In [None]:
## Installing the necessary packages
!pip install pypdf
!pip install langchain
!pip install faiss-gpu

In [26]:
import pandas as pd
import numpy as np

## To remove warnings
import warnings
warnings.filterwarnings("ignore")
pd.set_option('display.max_colwidth', -1)

from langchain.indexes import VectorstoreIndexCreator
from langchain.docstore.document import Document
from langchain.document_loaders import TextLoader, PyPDFLoader
from google.colab import drive
drive.mount('/content/drive')

In [27]:
## Doc is uploaded in the google drive
loader = PyPDFLoader("/content/drive/MyDrive/Quantiphi/ConceptsofBiology-WEB.pdf")
pages = loader.load_and_split()

In [32]:
# Printing the total number of pages and content in page 3
print(len(pages))
pages[3]

733


Document(page_content='Your Journey to Biology Success\nLearn with us today!\nopenstax.org/kinetic          OpenStax Kinetic will help you uncover who you are as a \nscience learner and provide helpful personalized feedback \nas you explore your options for a future in science.\nThroughout the year, participate in a range of free \nresearch studies on Kinetic to deepen your:\n•Foundational science knowledge\n•Early science and math experiences\n•STEM interests and matching careers\n•Career and vocational interests\nTake part in fun, researcher-created activities \nto explore biological concepts like RNA, \ncancer, and the cell cycle! \nParticipation supports important learning \nresearch to help improve digital learning \nnationwide.
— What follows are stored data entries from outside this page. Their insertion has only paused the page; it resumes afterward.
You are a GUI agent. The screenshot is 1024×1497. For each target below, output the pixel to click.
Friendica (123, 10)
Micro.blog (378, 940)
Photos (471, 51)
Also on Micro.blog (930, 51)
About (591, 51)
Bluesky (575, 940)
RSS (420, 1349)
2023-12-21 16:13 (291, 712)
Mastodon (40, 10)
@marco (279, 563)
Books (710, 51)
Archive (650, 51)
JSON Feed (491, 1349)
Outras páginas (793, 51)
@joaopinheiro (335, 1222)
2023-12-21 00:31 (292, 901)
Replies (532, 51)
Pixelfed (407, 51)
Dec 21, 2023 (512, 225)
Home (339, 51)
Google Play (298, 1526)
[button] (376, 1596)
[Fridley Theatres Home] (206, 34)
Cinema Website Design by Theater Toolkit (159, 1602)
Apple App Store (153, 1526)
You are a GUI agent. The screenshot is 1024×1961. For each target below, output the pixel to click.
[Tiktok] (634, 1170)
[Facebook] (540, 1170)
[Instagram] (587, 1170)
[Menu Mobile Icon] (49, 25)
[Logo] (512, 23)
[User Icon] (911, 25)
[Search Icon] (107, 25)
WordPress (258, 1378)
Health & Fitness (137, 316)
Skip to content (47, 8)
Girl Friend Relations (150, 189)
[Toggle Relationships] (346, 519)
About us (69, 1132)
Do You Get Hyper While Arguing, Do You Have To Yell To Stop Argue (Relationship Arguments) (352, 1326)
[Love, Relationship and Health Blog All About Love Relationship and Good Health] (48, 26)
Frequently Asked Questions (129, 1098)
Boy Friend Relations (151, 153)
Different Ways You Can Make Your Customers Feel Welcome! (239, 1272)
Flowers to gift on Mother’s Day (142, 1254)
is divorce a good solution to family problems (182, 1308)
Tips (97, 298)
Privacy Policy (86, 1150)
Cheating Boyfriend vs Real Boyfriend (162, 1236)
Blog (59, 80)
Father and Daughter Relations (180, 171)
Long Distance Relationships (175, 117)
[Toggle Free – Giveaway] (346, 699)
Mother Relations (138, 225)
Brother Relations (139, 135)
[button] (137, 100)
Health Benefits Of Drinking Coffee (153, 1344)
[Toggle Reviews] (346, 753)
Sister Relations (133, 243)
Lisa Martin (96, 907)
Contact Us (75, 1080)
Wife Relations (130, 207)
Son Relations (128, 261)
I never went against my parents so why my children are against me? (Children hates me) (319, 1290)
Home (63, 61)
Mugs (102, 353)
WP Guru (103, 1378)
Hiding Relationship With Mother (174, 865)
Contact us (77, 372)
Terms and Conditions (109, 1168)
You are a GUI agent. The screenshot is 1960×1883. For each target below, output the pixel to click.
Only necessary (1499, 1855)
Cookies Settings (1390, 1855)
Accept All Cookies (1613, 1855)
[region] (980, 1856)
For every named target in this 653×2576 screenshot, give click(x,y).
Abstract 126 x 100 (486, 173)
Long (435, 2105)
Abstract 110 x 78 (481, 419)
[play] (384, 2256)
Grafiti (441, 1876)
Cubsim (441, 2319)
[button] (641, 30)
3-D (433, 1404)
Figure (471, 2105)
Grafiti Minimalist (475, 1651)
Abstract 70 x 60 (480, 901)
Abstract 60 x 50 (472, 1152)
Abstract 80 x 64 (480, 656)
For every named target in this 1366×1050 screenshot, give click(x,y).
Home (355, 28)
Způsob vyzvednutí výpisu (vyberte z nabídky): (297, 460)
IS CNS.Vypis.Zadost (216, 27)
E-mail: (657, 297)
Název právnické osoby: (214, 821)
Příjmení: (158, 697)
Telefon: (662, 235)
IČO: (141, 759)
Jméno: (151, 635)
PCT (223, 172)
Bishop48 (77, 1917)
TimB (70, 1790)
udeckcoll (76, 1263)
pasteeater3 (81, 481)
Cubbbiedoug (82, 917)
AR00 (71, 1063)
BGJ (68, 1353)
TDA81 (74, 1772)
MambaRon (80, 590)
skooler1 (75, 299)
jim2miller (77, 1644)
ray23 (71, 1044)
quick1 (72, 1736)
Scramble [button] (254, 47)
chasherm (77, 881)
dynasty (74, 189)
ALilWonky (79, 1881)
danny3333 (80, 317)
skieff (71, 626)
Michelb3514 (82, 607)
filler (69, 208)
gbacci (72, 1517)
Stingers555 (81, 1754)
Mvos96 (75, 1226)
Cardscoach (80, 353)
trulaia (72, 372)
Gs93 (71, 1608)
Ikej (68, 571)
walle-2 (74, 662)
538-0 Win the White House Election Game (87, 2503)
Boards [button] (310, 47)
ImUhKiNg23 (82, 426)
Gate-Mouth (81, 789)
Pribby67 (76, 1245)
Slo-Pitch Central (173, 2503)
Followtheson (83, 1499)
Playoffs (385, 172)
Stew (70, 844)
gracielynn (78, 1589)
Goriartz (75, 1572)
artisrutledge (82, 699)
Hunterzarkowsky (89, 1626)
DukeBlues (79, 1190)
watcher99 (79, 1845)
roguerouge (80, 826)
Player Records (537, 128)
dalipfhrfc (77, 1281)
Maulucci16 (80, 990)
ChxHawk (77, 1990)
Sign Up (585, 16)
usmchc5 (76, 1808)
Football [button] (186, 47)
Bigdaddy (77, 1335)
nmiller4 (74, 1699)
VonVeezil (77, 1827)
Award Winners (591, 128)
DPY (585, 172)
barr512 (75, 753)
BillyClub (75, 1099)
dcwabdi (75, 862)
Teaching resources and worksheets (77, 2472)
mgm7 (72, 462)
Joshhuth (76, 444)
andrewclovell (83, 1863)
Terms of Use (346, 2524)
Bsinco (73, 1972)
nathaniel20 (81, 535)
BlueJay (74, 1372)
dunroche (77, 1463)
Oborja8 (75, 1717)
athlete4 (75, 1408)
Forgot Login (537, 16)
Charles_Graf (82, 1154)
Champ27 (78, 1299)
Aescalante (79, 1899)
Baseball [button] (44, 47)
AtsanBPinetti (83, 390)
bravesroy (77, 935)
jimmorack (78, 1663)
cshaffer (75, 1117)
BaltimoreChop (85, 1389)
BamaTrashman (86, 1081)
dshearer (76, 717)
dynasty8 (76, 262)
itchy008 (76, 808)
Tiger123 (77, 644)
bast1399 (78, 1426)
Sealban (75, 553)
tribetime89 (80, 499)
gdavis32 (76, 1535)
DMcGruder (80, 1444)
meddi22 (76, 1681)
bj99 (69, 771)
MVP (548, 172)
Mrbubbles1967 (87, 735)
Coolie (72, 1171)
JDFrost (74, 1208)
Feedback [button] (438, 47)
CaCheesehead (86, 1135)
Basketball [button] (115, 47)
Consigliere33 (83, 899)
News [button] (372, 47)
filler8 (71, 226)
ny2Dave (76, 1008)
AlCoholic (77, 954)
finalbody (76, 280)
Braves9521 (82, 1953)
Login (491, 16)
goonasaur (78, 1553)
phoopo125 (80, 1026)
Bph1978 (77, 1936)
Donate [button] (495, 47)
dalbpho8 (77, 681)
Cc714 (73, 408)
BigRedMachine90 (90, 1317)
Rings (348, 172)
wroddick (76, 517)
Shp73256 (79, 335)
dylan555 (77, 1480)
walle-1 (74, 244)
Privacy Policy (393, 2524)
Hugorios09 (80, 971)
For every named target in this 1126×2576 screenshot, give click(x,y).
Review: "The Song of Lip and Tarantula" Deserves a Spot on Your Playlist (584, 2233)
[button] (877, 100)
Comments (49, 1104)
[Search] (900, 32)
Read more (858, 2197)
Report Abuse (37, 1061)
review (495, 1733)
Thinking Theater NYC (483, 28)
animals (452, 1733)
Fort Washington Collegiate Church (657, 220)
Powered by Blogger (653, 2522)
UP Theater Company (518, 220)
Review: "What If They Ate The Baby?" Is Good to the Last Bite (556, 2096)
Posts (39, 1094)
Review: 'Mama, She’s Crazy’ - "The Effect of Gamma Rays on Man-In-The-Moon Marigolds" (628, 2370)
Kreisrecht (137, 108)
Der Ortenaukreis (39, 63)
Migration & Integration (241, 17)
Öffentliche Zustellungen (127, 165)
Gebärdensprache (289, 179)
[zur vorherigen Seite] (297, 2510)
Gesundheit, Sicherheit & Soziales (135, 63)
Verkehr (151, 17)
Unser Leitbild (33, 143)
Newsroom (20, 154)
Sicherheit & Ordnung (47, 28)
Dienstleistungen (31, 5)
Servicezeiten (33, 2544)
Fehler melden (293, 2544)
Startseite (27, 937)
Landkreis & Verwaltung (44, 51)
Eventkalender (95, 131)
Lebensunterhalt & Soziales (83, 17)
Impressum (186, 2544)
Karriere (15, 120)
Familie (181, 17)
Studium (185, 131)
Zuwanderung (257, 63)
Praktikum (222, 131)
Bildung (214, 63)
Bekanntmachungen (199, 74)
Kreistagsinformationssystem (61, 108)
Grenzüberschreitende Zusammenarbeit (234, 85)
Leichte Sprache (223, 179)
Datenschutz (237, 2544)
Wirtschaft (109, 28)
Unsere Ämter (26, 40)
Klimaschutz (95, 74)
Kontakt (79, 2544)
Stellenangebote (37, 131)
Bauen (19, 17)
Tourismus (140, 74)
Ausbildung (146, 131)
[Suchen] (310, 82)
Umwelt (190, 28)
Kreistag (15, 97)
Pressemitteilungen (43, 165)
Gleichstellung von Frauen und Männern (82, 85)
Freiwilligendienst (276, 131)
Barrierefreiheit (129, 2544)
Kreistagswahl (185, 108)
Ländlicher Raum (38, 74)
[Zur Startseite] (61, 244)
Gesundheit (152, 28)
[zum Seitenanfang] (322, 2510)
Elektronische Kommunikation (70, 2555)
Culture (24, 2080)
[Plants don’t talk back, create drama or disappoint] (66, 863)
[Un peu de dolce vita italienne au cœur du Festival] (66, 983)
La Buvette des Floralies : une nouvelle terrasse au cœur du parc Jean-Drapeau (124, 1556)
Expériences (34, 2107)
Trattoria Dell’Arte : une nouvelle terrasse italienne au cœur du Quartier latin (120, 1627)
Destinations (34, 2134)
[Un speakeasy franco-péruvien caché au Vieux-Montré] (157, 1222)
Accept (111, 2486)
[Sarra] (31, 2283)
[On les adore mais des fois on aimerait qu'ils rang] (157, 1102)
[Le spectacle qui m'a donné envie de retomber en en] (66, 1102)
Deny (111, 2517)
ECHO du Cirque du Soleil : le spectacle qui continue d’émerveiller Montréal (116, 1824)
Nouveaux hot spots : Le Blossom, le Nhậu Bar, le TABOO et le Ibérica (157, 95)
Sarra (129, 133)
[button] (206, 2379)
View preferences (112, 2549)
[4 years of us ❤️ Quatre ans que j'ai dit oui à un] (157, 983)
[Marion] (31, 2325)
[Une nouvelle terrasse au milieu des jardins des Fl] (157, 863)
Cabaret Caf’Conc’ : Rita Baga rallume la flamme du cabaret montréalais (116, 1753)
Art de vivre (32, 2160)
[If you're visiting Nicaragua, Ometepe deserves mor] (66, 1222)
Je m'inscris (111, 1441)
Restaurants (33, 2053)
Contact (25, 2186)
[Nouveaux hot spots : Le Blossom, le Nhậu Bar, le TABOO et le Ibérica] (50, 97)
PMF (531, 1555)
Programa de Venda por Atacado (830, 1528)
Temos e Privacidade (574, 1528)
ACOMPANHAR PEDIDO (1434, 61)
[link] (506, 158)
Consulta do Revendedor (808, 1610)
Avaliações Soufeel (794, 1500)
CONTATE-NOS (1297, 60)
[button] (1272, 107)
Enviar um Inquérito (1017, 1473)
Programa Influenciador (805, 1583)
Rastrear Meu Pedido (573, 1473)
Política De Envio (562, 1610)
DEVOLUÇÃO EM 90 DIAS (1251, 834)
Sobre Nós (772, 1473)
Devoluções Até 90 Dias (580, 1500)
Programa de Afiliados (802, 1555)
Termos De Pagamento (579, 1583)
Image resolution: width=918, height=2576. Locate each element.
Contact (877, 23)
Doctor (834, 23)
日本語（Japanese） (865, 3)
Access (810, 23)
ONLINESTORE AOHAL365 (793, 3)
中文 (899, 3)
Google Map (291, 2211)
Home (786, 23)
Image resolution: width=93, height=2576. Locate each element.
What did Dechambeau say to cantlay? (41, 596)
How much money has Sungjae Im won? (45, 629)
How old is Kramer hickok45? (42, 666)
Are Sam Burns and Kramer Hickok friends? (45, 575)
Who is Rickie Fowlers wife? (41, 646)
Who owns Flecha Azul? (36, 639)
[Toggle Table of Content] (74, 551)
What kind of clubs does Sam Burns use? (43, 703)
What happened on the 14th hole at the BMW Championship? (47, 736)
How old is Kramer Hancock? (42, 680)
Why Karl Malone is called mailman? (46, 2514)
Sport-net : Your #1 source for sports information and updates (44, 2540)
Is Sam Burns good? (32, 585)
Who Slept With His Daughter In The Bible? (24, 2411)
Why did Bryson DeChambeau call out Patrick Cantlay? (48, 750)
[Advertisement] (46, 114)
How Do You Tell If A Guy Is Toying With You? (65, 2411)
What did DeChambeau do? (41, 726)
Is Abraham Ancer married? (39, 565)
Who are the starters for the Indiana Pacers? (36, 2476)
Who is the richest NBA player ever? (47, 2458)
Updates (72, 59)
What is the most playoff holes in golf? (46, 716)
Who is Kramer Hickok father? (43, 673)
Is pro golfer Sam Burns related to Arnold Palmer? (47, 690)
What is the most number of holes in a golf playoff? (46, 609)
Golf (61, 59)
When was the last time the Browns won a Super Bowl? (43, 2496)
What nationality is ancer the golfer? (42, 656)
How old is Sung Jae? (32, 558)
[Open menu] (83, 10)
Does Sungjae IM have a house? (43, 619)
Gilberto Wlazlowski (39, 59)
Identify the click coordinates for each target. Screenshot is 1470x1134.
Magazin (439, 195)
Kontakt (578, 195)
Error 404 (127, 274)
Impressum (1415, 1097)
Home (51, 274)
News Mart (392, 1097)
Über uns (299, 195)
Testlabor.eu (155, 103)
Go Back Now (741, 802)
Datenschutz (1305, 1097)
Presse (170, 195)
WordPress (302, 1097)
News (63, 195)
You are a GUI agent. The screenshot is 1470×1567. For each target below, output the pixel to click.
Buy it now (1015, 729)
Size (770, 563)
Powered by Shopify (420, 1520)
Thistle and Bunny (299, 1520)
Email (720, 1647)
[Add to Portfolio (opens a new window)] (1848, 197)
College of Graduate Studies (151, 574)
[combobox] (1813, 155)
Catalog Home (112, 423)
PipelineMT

All while giving you a chance \nat earning amazing prizes.\nLearn while you earn \nwith OpenStax Kinetic!\nGet involved, get learning, and get \nrewarded today with OpenStax Kinetic!', metadata={'source': '/content/drive/MyDrive/Quantiphi/ConceptsofBiology

In [93]:
## As per the problem statement its allowed to take only 2 pages
final_Docs = pages[5:7]

In [104]:
# Printing the content in the variable final_Docs, so that questions can be asked from this portion
final_Docs

[Document(page_content='CHAP TER 4\nHow Cel ls Ob tain Ener gy 89\nIntroduction 89\n4.1Ener gy and Metabolism 90\n4.2Glycolysis 100\n4.3Citric Acid Cy cle and Oxidativ e Phosphor ylation 101\n4.4Fermentation 105\n4.5Connections t o Other Metabolic P athways 108\nKey Terms 110\nChap ter Summar y 111\nVisual Connection Ques tions 112\nReview Ques tions 112\nCritical Thinking Ques tions 113\nCHAP TER 5\nPho tosynthesis 115\nIntroduction 115\n5.1Overview of Phot osynthesis 115\n5.2The Light -Dependent R eactions o f Phot osynthesis 120\n5.3The Cal vin Cy cle 124\nKey Terms 129\nChap ter Summar y 129\nVisual Connection Ques tions 130\nReview Ques tions 130\nCritical Thinking Ques tions 130\nUNI T2CELL DIVISION AND GENET ICS\nCHAP TER 6\nReproduction a t the Cel lular L evel 133\nIntroduction 133\n6.1The Genome 133\n6.2The Cel l Cycle 135\n6.3Canc er and the Cel l Cycle 141\n6.4Prokaryotic Cel l Division 142\nKey Terms 146\nChap ter Summar y 147\nVisual Connection Ques tions 148\nReview Ques

In [95]:
## hugging face token id for my username
import os
os.environ["HUGGINGFACEHUB_API_TOKEN"] = "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"

In [96]:
from langchain.llms import HuggingFaceHub
from langchain import PromptTemplate, LLMChain

#We choose to use HuggingFaceHub's llm for langchain.llm
#1st element of LLM_Chain -> LLM
repo_id = "google/flan-t5-xxl"
llm = HuggingFaceHub(
    repo_id=repo_id, model_kwargs={"temperature": 0.5, "max_length": 64}
)

#2nd element of LLM_Chain -> Prompt template
question = "Who won the FIFA World Cup in the year 1994? "
template = """Question: {question}
System: Let's think step by step."""
prompt = PromptTemplate(template=template, input_variables=["question"])

In [97]:
##Sample run test
llm_chain = LLMChain(prompt=prompt, llm=llm)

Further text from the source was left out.